Die anhaltende Kälte - das Thermometer sank im Februar auf bis zu minus 20 Grad - ließ das Wasser zwischen den Schollen gefrieren. Eine keineswegs glatte, sondern bizarr geformte Eisdecke entstand, die ab der zweiten Februarhälfte begehbar war. So war es möglich, trockenen Fußes über den Rhein von Wesel nach Büderich zu gehen. Es entstanden überall am Rhein Trampelpfade, sogenannte Rheinwege, durch das Eis, um den Fluss zu überqueren. In Wesel befanden sich zwei Wege, über den die Schaulustigen in beide Richtungen gingen, unterhalb der Rheinbaben- und oberhalb der Eisenbahnbrücke.
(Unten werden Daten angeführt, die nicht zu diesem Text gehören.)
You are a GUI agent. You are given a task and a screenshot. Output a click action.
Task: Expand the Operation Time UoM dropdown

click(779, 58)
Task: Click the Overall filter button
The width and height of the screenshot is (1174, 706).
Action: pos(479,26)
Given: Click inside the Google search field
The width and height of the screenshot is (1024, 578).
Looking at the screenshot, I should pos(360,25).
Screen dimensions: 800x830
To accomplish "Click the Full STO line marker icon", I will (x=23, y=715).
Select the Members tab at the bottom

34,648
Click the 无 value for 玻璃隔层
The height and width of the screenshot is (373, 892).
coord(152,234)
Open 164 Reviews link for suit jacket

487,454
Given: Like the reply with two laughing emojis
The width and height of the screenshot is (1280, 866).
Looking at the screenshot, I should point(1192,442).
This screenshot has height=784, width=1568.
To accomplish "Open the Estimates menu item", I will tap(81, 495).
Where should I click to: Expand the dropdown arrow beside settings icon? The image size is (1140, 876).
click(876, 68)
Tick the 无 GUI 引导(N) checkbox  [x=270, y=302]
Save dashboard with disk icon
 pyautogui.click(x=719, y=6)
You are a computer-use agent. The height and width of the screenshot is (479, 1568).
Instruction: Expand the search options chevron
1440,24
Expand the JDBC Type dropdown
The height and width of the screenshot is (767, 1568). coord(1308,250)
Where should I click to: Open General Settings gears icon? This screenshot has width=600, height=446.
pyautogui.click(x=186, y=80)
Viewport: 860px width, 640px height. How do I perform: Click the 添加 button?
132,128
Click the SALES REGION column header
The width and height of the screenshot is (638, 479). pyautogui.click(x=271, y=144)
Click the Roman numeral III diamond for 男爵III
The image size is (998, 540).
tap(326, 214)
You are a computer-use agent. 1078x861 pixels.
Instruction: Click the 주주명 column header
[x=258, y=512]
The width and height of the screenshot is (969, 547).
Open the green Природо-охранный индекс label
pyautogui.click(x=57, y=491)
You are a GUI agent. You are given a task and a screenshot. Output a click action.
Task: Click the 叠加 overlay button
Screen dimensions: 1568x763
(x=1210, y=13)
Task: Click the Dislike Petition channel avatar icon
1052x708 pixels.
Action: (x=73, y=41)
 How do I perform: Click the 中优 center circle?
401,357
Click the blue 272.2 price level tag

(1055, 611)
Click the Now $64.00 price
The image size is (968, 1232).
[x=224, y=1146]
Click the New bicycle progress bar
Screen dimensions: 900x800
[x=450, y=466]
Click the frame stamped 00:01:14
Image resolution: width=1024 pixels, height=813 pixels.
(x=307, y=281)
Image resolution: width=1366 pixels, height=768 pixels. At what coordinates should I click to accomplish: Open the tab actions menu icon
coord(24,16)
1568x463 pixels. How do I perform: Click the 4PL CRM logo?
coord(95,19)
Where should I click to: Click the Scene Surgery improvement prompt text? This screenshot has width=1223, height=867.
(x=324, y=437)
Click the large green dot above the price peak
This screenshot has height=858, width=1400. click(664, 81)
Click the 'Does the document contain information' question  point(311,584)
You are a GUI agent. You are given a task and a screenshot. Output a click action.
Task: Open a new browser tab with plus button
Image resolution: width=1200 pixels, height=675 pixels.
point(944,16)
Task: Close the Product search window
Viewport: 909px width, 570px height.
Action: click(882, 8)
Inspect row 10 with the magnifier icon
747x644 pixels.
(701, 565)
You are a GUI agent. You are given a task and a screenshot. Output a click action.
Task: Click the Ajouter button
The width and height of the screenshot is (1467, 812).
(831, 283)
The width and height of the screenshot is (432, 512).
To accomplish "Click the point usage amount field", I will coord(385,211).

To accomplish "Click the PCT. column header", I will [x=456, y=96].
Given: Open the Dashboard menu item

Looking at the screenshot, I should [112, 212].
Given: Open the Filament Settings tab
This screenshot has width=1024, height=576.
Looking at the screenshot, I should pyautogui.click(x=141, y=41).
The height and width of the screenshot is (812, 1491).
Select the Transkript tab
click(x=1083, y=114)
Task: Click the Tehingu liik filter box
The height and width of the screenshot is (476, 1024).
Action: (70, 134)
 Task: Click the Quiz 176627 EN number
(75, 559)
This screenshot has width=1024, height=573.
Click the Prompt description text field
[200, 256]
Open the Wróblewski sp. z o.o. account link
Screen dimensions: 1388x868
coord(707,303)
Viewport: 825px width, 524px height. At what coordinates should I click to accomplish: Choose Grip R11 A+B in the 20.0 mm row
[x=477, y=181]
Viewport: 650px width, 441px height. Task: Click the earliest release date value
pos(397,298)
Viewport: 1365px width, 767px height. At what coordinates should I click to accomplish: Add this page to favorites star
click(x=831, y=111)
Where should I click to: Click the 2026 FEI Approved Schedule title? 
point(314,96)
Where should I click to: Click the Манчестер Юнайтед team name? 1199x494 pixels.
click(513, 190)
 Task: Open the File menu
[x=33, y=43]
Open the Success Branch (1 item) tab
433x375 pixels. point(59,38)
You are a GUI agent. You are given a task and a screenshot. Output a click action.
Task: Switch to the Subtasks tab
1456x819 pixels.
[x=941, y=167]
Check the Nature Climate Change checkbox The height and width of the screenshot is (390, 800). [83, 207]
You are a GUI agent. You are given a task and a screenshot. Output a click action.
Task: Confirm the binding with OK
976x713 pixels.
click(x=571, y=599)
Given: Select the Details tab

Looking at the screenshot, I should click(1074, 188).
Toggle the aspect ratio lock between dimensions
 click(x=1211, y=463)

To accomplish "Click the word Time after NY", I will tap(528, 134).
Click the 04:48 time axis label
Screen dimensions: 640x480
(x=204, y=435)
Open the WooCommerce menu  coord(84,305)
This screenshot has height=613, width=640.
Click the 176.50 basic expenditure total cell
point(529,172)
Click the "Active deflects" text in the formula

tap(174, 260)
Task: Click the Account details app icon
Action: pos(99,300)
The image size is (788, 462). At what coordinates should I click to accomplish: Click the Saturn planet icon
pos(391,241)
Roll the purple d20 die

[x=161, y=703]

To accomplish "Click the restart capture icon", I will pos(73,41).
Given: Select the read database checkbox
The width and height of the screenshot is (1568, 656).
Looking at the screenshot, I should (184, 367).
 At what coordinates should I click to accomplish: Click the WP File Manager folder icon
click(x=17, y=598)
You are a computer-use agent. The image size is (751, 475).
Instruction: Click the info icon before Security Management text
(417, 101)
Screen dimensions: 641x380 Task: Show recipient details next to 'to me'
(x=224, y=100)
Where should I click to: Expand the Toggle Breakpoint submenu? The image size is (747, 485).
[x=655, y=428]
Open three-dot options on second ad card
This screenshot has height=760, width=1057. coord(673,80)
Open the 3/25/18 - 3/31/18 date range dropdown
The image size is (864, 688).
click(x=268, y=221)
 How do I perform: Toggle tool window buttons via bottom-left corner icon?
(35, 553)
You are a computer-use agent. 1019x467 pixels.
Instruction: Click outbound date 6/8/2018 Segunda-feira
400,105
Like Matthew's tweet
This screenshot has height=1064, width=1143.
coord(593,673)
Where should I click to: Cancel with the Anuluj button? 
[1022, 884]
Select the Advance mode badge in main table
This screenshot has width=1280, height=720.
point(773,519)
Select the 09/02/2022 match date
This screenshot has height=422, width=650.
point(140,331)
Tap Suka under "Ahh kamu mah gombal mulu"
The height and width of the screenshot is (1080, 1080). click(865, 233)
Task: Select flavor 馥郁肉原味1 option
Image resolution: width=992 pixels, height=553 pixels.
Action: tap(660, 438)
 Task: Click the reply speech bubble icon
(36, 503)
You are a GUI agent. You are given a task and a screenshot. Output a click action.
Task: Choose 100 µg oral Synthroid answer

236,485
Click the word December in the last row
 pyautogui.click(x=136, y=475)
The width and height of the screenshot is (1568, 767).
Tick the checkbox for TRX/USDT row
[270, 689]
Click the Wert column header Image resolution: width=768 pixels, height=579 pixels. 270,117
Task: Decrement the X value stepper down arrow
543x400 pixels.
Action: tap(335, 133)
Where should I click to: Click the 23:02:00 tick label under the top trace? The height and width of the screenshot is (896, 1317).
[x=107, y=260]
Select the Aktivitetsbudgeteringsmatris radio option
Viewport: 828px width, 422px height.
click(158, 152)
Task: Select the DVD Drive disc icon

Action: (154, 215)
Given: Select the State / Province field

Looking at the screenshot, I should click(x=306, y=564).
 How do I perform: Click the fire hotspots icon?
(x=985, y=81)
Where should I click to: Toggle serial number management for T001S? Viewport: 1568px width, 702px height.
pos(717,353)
Der Eisgang zog Scharen von Menschen an, die sich dieses einmalige Erlebnis nicht entgehen lassen wollten und über den Rhein liefen. Die meisten waren sich darüber im Klaren, dass sie so eine Chance nur einmal im Leben haben würden. Viele ließen sich zur Erinnerung auf dem Eis fotografieren. Zahlreiche Fotos zeugen heute noch von der Gewalt des Flusses und zeigen vertraute Bilder mit einem unwirklichen Eispanzer. Der Eisgang ist vielen noch heute präsent, weil sie ihn selbst noch bewusst erlebt haben, als Kleinkind mit den Eltern auf dem Eis waren oder durch die eindrucksvollen Erzählungen der älteren Generation von diesem besonderen Ereignis gehört haben.

Im März 1929 setzte Tauwetter ein. Am Abend des 7. März brach die Eisdecke von Orsoy bis zur holländischen Grenze auf und der Fluss geriet in Bewegung. Es gab nicht das erwartete Hochwasser. Vielmehr schob der Rhein zahlreiche Schollen auf die Ufer, wo sie sich meterhoch aufgetürmt teilweise bis zum Juni hielten. Damit die in Bewegung geratenden Eismassen nicht die Brücken gefährdeten, führte in Wesel das Militär kontrollierte Sprengungen durch.

Einen solchen Eisgang hat es seither nicht mehr gegeben, was dieses Naturphänomen noch mehr hervorhebt. Die Gefahr eines starken Eisgangs mit Stillstand gab es letztmals 1963. Treibeis auf dem Rhein ist heute für die beiden jüngsten Generationen so fern, weil es das zu ihren Zeiten nicht mehr gegeben hat.